Scraping the UW course listings
By Finn HerzfeldI was boredly sitting in class earlier this evening when someone mentioned that
he had been trying to scrape and parse UW’s course listings with python. I
suggested BeautifulSoup, which he said he’d used, but it was still incredibly
dfficult. I had to give it a shot myself. If you want to follow along, here’s
one of the
pages.
Without looking at the source, it’s clearly a table or possibly a few of them,
but still relatively easy to parse. However, looking at the source reveals
that each timeslot of each course is in fact its own table, with one row and
cell, which contains a <pre>
tag, which has the “table” made by using the
proper number of spaces to make everything line up. Like this:
<table width="100%" ><tr><td><pre>
<A
HREF=https://sdb.admin.washington.edu/timeschd/uwnetid/sln.asp?QTRYR=SPR+2014&SLN=12766>12766</A>
B 5 MW 545-745P UW1 221 NASH,ROB D
Open 26/ 48
MUST ENROLL IN CSSSKL 162 B
</td></tr></table>
After some brief spectulation with my fellow classmates about what they could
be doing on the backend, I got down to parsing it.

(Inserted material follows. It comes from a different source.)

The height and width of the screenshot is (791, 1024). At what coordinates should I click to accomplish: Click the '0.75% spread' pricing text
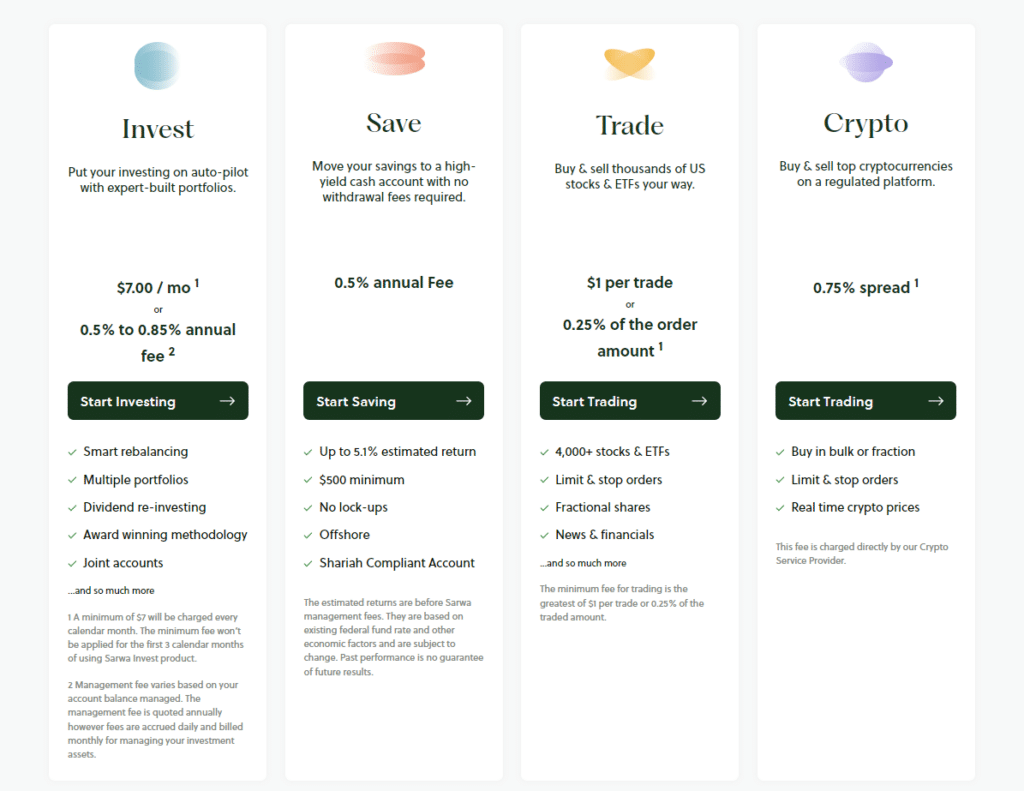pyautogui.click(x=865, y=288)
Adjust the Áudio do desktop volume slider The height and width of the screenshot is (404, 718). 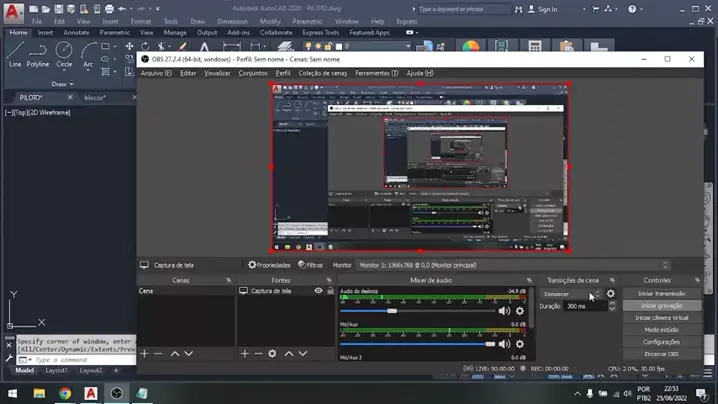pyautogui.click(x=392, y=311)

I first tried split
ing
it by the space character, then selecting each non-empty element and assuming
it was what belonged in that place, but I quickly discovered that different
courses have different numbers of values. For example, if a course is pass/no
pass, it gets a little thing saying that. Otherwise, it gets a blank space in
that “column”.
So I went with selectig the specific range of the value I wanted. It’s horrible, will probably break, but is the most reliable I could come up with. So, for example, characters 0 through 6 represent the enrollment restrictions column. Characters 7 through 13 are the SLN, etc. I put this all into a python script, which I tested on a number of different course listings, although not as extensively as I would have liked. The code can be found on my github. Feel free to file pull requests or issues if you find a problem/see a possible improvement. I’m stil not sure what to do with the data, but it has a lot of possibilities.
I’d love to see a collected set of utilities for accessing and parsing UW’s data. They have a lot of useful information like this that could be used to build great things. Maybe UW will sanction an official API or something…